Bintan, Radar Kepri-Penanganan kasus dugaan pengeroyokan terhadap Lelo Polisa Lubis, aktivis lingkungan dan Koordinator ICTI-Kepri, yang terjadi pada Rabu (2/7) di Kampung Budi Mulya, Kelurahan Kijang Kota, Bintan Timur, hingga kini belum menunjukkan perkembangan signifikan. Keterlambatan proses hukum ini menimbulkan tanda tanya besar terkait transparansi dan keseriusan aparat dalam menangani kekerasan terhadap warga sipil.
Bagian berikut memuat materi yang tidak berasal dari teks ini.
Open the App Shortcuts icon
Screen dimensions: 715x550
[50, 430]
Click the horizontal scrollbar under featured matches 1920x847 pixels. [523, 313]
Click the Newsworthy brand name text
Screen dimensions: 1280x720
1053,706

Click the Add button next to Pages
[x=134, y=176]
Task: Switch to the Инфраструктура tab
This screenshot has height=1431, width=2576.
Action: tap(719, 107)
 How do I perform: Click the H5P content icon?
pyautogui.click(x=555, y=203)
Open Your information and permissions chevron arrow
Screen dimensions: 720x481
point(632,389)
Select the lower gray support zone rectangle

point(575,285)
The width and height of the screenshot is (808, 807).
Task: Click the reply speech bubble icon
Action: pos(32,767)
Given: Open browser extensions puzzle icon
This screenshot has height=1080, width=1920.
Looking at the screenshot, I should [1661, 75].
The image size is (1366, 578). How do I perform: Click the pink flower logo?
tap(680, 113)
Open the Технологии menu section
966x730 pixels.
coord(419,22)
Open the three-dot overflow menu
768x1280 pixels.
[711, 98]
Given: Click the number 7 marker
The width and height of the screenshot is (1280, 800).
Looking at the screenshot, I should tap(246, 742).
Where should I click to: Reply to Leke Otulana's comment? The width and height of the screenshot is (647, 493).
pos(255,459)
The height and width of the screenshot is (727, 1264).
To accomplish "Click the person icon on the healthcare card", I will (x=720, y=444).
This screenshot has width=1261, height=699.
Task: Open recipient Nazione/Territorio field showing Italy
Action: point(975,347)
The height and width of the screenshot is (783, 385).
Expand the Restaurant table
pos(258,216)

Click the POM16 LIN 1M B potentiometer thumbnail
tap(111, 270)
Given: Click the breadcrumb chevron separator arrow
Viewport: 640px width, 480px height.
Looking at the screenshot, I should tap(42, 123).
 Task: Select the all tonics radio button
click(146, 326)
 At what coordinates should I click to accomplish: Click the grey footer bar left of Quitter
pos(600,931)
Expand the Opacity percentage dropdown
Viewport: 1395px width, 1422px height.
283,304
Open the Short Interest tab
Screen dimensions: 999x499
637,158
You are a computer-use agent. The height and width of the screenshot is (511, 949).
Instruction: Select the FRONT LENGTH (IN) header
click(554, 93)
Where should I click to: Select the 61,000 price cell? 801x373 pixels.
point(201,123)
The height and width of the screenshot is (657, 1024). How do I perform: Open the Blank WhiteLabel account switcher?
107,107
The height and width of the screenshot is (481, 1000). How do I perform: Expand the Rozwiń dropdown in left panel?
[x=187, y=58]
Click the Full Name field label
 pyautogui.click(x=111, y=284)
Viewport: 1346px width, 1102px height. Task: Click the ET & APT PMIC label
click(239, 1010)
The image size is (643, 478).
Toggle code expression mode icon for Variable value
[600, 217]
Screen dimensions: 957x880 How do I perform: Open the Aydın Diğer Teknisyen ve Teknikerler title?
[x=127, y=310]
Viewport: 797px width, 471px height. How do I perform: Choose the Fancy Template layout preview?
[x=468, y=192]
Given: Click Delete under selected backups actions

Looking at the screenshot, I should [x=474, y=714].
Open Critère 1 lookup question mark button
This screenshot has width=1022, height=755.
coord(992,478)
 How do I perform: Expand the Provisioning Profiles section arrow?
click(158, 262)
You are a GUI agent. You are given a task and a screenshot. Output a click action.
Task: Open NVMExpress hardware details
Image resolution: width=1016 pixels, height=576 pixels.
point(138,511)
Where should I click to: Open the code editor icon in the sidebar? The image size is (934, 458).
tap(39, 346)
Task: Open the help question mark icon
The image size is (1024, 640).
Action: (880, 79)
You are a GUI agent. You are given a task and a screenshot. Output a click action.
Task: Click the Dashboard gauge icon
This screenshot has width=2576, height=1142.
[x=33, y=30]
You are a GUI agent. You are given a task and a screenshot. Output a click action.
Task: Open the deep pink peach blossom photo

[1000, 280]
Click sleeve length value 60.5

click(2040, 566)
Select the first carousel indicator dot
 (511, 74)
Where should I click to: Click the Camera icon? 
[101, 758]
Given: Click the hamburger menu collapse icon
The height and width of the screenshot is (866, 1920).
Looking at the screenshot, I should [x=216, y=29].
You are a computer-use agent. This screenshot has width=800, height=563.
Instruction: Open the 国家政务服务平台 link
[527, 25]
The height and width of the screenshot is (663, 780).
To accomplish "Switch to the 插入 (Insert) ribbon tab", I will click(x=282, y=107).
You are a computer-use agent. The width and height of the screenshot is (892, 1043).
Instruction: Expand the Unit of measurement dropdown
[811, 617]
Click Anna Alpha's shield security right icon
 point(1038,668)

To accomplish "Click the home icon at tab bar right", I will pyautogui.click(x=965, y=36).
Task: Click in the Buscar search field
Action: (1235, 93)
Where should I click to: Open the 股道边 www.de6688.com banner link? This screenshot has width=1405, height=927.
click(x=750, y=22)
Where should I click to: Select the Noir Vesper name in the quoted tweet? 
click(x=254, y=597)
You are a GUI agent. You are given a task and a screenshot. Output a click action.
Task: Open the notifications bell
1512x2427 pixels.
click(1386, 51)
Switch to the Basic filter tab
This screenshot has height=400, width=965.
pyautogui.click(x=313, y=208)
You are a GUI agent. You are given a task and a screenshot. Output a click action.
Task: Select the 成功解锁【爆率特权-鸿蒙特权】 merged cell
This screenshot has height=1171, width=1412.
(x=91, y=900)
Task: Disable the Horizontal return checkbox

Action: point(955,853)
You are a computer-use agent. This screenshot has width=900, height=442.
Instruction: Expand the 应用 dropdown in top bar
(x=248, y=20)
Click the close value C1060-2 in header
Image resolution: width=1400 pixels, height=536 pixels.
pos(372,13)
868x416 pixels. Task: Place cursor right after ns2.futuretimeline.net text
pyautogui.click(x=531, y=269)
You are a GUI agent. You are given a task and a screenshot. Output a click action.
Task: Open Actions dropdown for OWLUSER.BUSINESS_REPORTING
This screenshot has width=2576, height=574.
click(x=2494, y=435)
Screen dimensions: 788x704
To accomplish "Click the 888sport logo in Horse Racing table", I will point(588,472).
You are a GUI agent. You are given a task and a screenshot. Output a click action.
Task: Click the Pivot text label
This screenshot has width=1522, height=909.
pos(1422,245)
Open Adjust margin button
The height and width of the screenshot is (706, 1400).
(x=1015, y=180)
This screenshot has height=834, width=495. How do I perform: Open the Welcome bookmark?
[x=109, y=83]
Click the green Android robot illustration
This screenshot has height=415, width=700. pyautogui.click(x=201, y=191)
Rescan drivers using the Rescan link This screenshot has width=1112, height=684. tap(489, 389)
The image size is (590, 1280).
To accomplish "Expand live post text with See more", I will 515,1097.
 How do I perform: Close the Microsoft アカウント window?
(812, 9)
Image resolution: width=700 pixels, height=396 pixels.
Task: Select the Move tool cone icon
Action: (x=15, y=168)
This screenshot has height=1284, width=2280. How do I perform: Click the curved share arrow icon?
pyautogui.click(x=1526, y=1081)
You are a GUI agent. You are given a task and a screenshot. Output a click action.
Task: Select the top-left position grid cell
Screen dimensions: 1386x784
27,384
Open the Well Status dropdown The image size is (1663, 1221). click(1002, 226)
Korban mengaku dikeroyok setelah menegur iring-iringan sekitar 10 mobil yang melaju ugal-ugalan di kawasan permukiman warga. Salah satu kendaraan kemudian berhenti, dan seorang pria tak dikenal turun dari mobil dan langsung memukul wajah Lelo sembari mengancam dengan kalimat, “Mau ku lobangi kaki kau!” Pelaku juga tampak merogoh pinggangnya, diduga hendak mengintimidasi dengan senjata.
Akibat serangan itu, Lelo mengalami lebam pada pipi dan mata, serta pusing berat. Namun yang lebih mengkhawatirkan, Lelo menyebut mengenali salah satu mobil dalam rombongan tersebut sebagai kendaraan dinas Kanit Intel Polsek Bintan Timur. “Saya hafal betul mobil itu, termasuk nomor platnya,” ujar Lelo, mempertanyakan keberpihakan aparat dalam peristiwa ini.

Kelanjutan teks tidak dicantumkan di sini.